The author goes far in slighting the achievements of the Europeans. Here is an example, Mr. Diamond contrast the 400 feet-long Chinese vessels of the 1400s against their contemporary, ?puny? (his word) ships of Columbus. It seems not to matter that the portentous Chinese float achieved nothing, while the ?puny? vessels of Columbus changed the history of the world.
The simpleton has spoken.
Oct 11, 2012
Who you are in so many levels.
An open mind is required to understand why. Ask yourself while reading what could you have done to accomplish as much as those you judge.
Oct 27, 2011
Details, details, details
Jared Diamond takes you through every conceivable nook and cranny of man's so-called evolution. Far from taking the stance that humans of European decent are smarter or "more advanced" because they're just biologically better than everyone else, he shows us just how we earthlings have advanced because of our surroundings... not because of what's inside our craniums. I cannot recommend it enough. Next on my list is his book 'Collapse'.
Jul 15, 2010
Guns, Germs and Steel was recommended to Shawnee State University, by Prof.
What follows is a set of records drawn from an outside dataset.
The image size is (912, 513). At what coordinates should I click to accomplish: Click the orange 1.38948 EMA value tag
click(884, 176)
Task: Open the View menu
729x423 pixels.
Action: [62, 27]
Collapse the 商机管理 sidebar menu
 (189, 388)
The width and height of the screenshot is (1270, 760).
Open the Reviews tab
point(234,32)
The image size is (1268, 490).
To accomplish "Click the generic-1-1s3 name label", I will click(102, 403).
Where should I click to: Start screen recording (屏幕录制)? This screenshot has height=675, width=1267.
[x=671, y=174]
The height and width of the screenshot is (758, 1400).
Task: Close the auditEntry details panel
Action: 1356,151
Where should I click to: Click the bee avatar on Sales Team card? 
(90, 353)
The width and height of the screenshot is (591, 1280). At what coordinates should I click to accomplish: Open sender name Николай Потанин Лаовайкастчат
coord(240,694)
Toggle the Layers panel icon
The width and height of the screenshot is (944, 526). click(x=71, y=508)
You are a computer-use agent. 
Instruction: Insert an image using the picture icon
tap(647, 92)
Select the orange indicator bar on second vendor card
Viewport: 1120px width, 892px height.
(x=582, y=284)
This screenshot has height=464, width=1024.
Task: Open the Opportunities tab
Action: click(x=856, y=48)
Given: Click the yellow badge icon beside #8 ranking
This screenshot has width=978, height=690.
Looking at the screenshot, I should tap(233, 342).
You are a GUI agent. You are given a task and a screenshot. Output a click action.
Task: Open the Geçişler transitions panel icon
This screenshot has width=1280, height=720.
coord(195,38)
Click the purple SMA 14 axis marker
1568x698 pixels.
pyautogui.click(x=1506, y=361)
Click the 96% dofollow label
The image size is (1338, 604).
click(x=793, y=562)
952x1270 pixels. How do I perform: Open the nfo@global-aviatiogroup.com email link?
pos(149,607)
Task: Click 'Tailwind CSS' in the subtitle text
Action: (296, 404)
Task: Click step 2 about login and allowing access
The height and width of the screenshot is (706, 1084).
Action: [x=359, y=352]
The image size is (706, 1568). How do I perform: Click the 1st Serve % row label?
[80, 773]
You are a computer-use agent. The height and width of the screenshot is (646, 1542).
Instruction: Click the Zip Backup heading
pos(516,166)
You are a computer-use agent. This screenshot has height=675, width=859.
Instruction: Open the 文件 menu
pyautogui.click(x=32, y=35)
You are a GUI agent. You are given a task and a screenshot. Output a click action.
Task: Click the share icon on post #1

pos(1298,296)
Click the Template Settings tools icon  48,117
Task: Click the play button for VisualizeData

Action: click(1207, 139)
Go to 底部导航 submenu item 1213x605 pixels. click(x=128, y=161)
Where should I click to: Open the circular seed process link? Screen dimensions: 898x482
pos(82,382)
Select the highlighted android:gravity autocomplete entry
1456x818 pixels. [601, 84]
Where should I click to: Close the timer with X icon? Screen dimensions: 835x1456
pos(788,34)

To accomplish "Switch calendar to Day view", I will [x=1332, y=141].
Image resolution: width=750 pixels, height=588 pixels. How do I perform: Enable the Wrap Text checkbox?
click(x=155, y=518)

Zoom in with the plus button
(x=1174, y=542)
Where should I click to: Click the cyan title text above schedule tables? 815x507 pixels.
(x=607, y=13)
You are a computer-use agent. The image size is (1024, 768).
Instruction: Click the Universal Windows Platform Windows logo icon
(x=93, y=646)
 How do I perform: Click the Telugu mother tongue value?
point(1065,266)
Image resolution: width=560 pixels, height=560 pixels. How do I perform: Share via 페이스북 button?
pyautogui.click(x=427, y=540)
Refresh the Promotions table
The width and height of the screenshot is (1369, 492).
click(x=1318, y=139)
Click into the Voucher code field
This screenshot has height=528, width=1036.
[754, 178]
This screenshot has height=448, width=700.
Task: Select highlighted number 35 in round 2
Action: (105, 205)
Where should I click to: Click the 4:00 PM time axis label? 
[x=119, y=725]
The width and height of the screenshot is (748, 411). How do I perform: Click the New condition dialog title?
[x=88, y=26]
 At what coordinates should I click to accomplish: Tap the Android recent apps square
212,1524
Mark Mirabello, for inclusion in its Foundations of Social Sciences course - SOSC1110-01. Some college text books can be dry, but this book was fascinating. It provided a look at the world's history through new and focused eyes. Revealing answers to questions long since ask and forgotten. Answers as to why and how racism started in the first place, why some people are bless, while others seem forgotten and why the world's countries are unequal in wealth.